#### Things Needed

- Scientific calculator
- Tape measure or T-square
- Carpenter's protractor

When making a miter cut, you're often dealing with material and installation surfaces that aren't completely flat. Compound miter saws help to account for this by allowing you to adjust both the miter (the angle at which the pieces of material will fit together) and the bevel (the angle of the pieces relative to the mounting surface). For example, if you're installing crown molding into a 90-degree corner, you know you want a miter of 45 degrees so the two pieces of molding will fill the corner. But the bevel also needs to be set correctly to make sure the molding lines up correctly when it's installed to the wall.

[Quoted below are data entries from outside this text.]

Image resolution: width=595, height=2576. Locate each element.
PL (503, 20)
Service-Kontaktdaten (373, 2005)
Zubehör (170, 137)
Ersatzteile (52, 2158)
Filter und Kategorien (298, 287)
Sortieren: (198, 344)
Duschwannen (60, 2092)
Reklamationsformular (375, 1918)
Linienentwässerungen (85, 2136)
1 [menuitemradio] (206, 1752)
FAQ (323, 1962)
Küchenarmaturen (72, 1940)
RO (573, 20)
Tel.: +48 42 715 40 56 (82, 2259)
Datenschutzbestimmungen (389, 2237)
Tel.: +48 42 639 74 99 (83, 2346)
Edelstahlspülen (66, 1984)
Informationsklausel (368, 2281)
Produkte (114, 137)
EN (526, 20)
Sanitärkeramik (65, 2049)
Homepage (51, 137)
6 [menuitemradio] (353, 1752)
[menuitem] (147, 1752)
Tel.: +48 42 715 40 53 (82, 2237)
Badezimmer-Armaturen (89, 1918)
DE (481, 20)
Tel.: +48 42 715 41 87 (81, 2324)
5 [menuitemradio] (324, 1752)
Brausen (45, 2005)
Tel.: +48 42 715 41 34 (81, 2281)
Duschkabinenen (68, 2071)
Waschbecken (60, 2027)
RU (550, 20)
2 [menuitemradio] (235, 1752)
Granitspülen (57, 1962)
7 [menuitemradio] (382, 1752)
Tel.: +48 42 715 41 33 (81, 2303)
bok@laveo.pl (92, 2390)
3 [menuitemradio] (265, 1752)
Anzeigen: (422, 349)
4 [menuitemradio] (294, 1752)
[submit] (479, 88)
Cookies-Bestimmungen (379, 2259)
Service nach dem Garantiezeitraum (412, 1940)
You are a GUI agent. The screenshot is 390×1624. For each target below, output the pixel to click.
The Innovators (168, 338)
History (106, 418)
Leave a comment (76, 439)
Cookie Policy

Measure the corner(s) for which you're cutting the molding (or framing or trim). Using a carpenter's protractor, align the arms with each surface and note the angle. Most corners will be 90 degrees. Half of the corner angle is your "flat miter" number. You can use the same calculations for a 90-degree inside or outside corner--you'll just have your off-cut on the opposite side. For example, if the off-cut is to the right for an inside corner, it'll be to the left for an outside corner, with all the miter and bevel settings being the same.

Measure the molding for three dimensions. The wide, flat surface on the back of the molding is the "width." Note that dimension. Measure the distance the molding projects out from the vertical surface (such as the wall). Measure the distance the molding drops from the horizontal surface (such as the ceiling). You now have three numbers: width, projection and drop. In this example, let's say the width is 5 inches, the drop is 3 inches and the projection is 4 inches.

Calculate your true miter setting by dividing the projection by the width. Then find the tangent of the flat miter and multiply those two numbers. In our example, that would be four divided by five, which equals 0.8, while the tangent of 45 degrees is one. So the product of 0.8 and one is 0.8. Then take the inverse tangent (arc tangent or tan^-1) of that product. In this example that would yield a miter of 38.6 degrees.

Find the bevel setting by dividing the drop by the width, then find the sine of the flat miter and multiply those two numbers. In our example, that would be three divided by five, which equals 0.6, while the sine of 45 is 0.7. So the product of 0.6 and 0.7 is 0.42. Then take the inverse sine (arc sine or sin^-1) of that product. In this example that would yield a bevel of 25.1 degrees.

#### Tip

The formulas look like this: Miter = InvTan [Tan(FlatMiter)_Projection/Width] Bevel = InvSin [Sin(FlatMiter)_Drop/Width]

Test your settings on scrap lumber to make sure things will fit correctly.